Wednesday, March 2, 2011

Editorial: Children’s hospital needs to be guarded

It’s a mistake to think that the debates that Ohio and the federal government are having about funding Medicaid just affect the poor.

Decisions about eligibility rules and reimbursement rates also matter to the doctors who see Medicaid patients and the hospitals that treat them.

For these reasons, Children’s Medical Center of Dayton is especially following the debate — for what it means for its bottom line, even its future.

Almost 50 percent of Children’s revenue comes from Medicaid. Ten years ago, that number was 30 percent. The obvious question is where’s the tipping point for Children’s, the point where there aren’t enough children covered by better-paying insurance plans to subsidize the cost of those on Medicaid.

(It’s generally agreed that Medicaid reimbursements for children and adults don’t cover the full cost of providing care, so cost-shifting is inevitable.)

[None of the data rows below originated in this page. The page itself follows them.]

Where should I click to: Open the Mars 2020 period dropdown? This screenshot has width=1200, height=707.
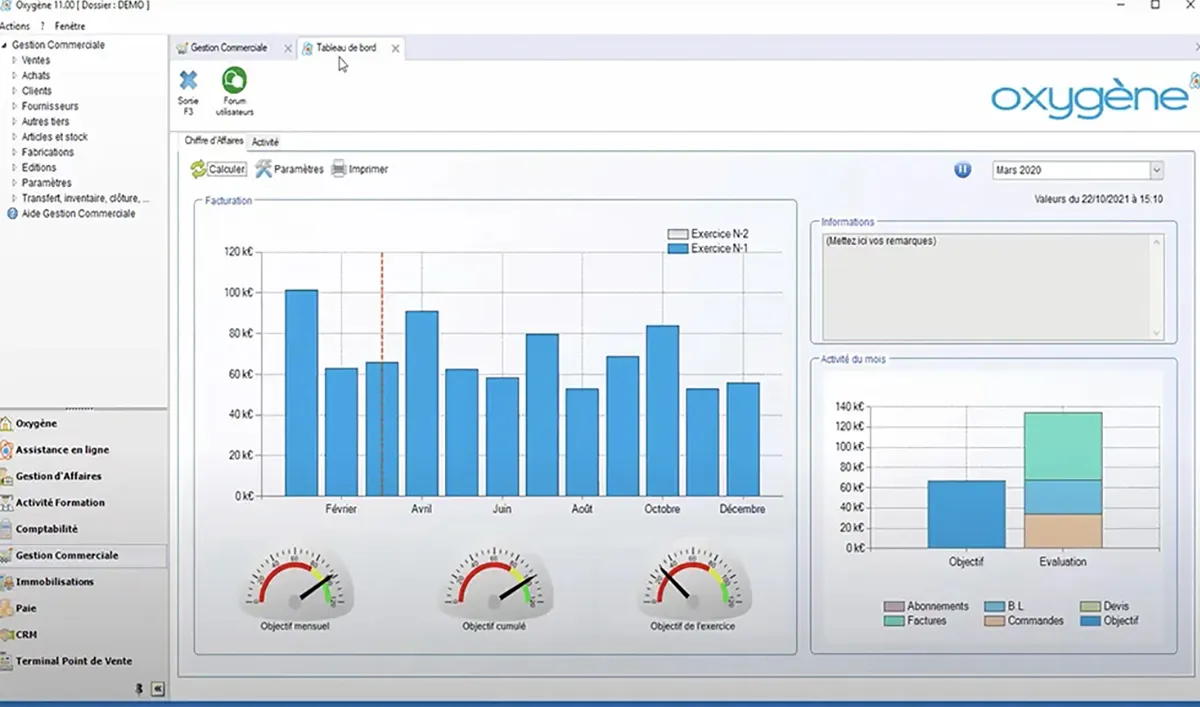[1156, 171]

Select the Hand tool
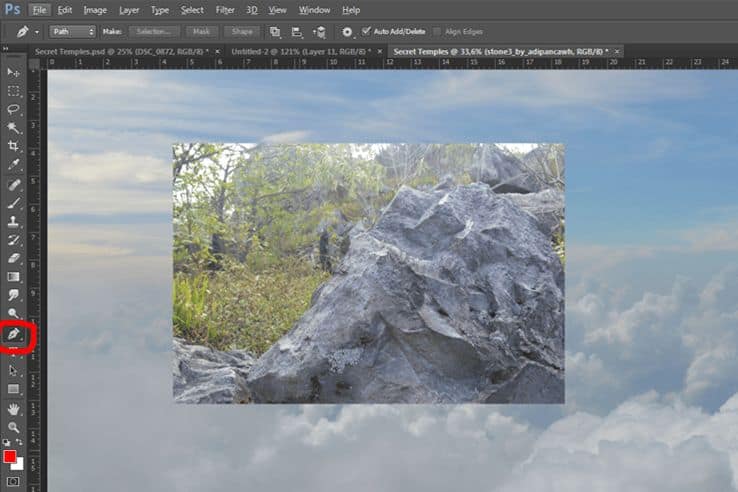[x=13, y=409]
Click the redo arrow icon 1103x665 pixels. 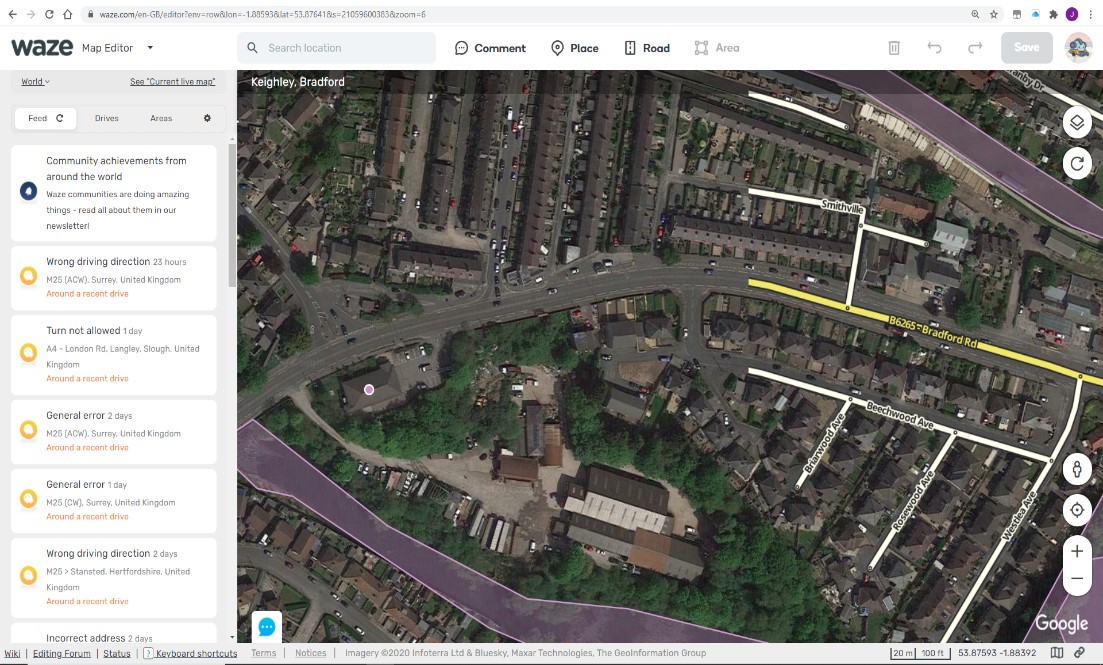tap(975, 48)
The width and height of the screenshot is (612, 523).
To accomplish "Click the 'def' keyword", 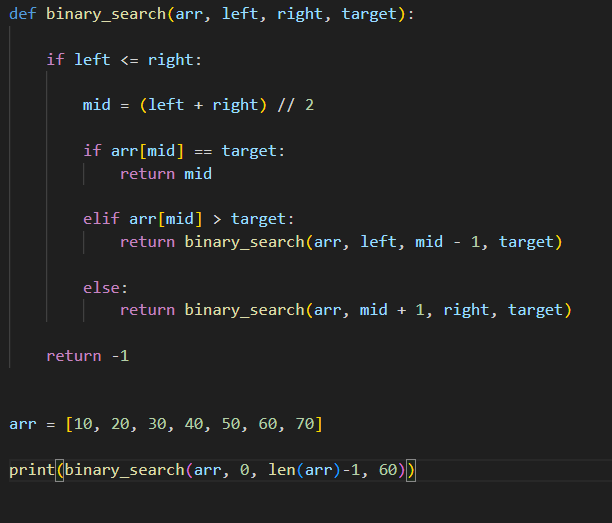I will tap(23, 15).

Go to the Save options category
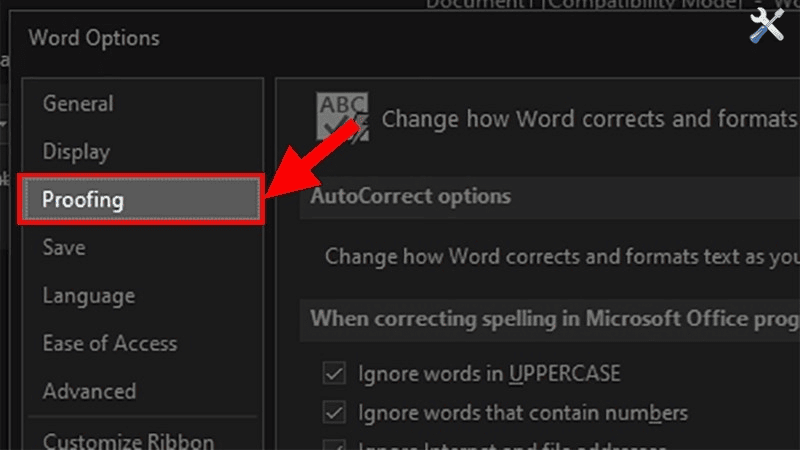64,247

As Staff Writer Ben Sutherly recently reported, Dayton is one of the smallest metro areas in the country with a free-standing children’s hospital. The “free-standing” description means that the hospital is not a satellite of another children’s hospital in another city or an appendage of a local adult hospital.

Of course, Children’s prefers to be independent and “owned” locally. That said, there are children’s hospitals all across the country that are associated with, or part of, another institution that are providing excellent care. Every community has to decide what it wants to pay for, what it values and what it’s willing to insist on.

The worst thing for the Dayton community and for Dayton Children’s would be to wake up some morning and learn that the medical center was being forced to merge or associate with another institution without the community ever having any warning or public conversation. (In the 1990s, there were private talks about it possibly joining with Cincinnati Children’s Hospital.)

Nothing dire is imminent, but the trend lines are threatening. For financial context, Children’s has been operating in the black, with no debt. It has $100 million in reserves and endowments. But its annual Medicaid reimbursements are $60 million.

It’s never good to have a hospital limping financially. When that happens, good people run the other way and the quality of care suffers (which may not always be obvious to patients who, on their own, have difficulty judging hospitals).

Moreover, if a struggling hospital can’t afford to pay expensive, hard-to-recruit specialists and sub-specialists who are money-makers for it, then it definitely can’t offer the procedures that are part of a full-service operation but that have to be subsidized.

If Children’s were to be downsized or become part of another operation that didn’t want to support all the care that’s here now, patients would have to go to children’s hospitals in Columbus or Cincinnati. Valuable time could be lost in critical situations, and families who are already stressed because of a child’s illness would have to drive significant distances for ongoing treatment or to be with their child.

On the up side, Children’s would be part of a richer institution that can command more in research grants that help absorb administrative overhead.

If Children’s were to become part of a local adult hospital, it would be a small piece of a bigger place that has different sensitivities. But adult hospitals tend to be less financially stressed. Unless it were co-owned by the two competing health systems, the hospital rivalry that exists between Kettering Health Network and Premier Health Partners would turn even uglier.

Without a doubt, Children’s Medical Center is a community asset that so many families turn to. Especially in these times, it’s a mistake to just assume that it will always be there, always at the level it is today. Unexpected things happen, money dries up.

An institution that is this important, this treasured, shouldn’t ever find itself in trouble without the community getting a very early heads up.